1. An evaluation device for measuring the ignition energy of a discharge lamp that is ignited by means of a superposed ignition unit, with the aid of a measuring signal that is proportional to the voltage across the discharge, and a measuring signal that is proportional to the current flowing through the lamp, wherein the evaluation device is configured such that the energy injected into a discharge lamp during a high voltage pulse is suitably evaluated by means of a combination of an analog circuit and a digital circuit.

2. The evaluation device as claimed in claim 1, further comprising a circuit arrangement configured to evaluate the power from the voltage and current signals.

3. The evaluation device as claimed in claim 1, further comprising a circuit arrangement configured to integrate the power signal.

4. The evaluation device as claimed in claim 1, further comprising a first switch between the circuit arrangement configured to evaluate the power and the circuit arrangement configured to integrate the power signal.

5. The evaluation device as claimed in claim 1, further comprising a second switch at the output of the circuit arrangement configured to integrate the power signal in order to reset the same.

6. The evaluation device as claimed in claim 1, further comprising a device configured to detect the application of the high voltage pulse.

7. The evaluation device as claimed in claim 1, further comprising comparator that is connected to the voltage signal and is configured to output a signal starting from a settable threshold voltage.

8. The evaluation device as claimed in claim 6, further comprising a logic module that is connected to the device to detect the high voltage pulse and is connected to the first switch and to the second switch.

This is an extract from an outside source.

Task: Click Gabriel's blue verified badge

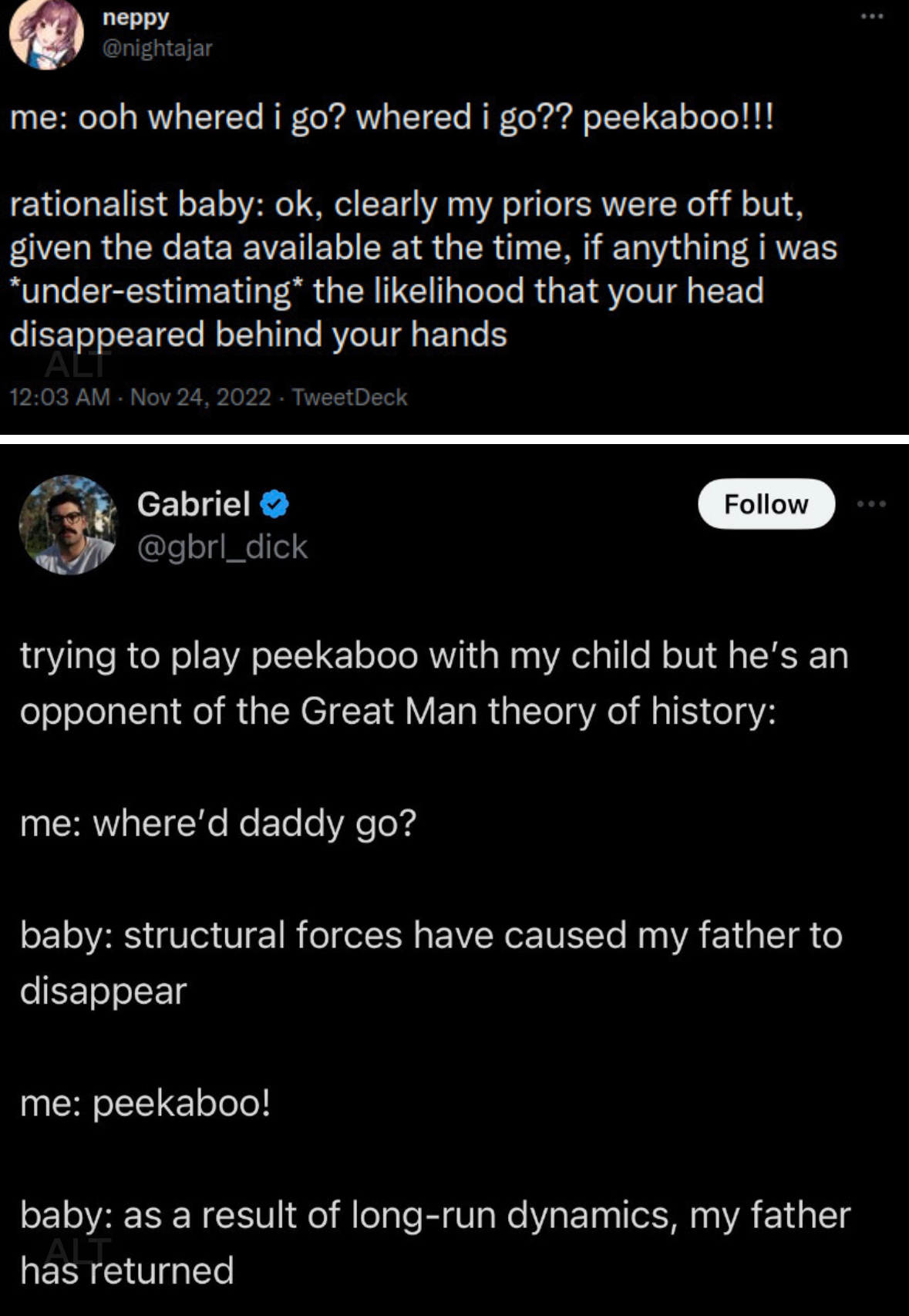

9. The evaluation device as claimed in claim 8, wherein the logic module is configured to switch on the first switch immediately after the detection of the high voltage pulse and to switch it off again after a fixed time.

10. The evaluation device as claimed in claim 8, wherein the logic module is configured to close the second switch after a fixed time after the opening of the first switch.

11. The evaluation device as claimed in claim 1, further comprising a measurement acquisition system being connected, wherein the measurement acquisition system is configured to measure the applied voltage values in time sequence.

12. The evaluation device as claimed in claim 1, configured to be used for igniting a high pressure discharge lamp.

13. The evaluation device as claimed in claim 1, wherein a peak voltage detector whose signals are measured by a measurement acquisition system is used in parallel with this device.